Instruction
Copy out the lines exactly as they appear, starting at the first line and ending at the line that contains "Action: tap(69, 72)", with both of those lines included.

Text and item location entries:

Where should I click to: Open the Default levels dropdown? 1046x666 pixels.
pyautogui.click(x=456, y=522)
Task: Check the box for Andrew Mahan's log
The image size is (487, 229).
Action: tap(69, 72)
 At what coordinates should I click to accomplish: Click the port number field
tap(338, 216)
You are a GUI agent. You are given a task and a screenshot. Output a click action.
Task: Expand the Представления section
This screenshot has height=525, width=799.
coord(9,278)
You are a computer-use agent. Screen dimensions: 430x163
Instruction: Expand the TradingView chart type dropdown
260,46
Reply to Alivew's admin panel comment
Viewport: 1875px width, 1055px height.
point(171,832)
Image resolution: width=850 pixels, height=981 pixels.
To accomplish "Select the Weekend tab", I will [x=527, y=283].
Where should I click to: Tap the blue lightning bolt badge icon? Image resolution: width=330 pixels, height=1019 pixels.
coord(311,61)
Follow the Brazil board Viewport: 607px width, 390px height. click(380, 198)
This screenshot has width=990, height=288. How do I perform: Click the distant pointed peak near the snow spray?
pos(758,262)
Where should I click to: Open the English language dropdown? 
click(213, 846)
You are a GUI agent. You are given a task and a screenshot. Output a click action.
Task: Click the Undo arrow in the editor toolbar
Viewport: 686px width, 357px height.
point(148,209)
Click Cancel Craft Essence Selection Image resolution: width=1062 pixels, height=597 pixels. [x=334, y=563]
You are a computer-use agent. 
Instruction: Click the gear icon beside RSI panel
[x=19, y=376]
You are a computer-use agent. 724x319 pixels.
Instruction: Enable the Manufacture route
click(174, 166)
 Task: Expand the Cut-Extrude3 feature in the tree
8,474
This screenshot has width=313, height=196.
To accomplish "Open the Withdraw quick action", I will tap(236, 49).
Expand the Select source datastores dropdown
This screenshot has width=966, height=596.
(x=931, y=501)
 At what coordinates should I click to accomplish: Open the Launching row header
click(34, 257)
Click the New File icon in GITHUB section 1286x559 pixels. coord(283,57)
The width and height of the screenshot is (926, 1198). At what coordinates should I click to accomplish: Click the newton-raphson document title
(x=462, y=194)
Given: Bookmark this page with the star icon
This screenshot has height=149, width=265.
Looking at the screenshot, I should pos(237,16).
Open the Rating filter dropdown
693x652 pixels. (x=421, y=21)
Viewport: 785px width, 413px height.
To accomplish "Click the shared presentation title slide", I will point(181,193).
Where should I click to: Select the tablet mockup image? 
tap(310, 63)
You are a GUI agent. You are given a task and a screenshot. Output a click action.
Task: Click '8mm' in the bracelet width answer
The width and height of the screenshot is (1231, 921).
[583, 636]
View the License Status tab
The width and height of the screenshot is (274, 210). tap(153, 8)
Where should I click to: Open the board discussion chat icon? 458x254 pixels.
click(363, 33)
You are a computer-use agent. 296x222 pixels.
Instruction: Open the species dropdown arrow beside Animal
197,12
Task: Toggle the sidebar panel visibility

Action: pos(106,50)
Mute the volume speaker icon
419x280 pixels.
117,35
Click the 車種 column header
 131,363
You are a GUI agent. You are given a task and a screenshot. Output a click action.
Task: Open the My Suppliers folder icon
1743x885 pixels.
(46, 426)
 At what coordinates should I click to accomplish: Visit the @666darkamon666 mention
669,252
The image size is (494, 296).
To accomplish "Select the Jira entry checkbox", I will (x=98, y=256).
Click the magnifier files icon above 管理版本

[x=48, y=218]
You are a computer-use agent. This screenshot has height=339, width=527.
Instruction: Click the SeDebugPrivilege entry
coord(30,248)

Solution to the problem
Where should I click to: Open the Default levels dropdown? 1046x666 pixels.
pyautogui.click(x=456, y=522)
Task: Check the box for Andrew Mahan's log
The image size is (487, 229).
Action: tap(69, 72)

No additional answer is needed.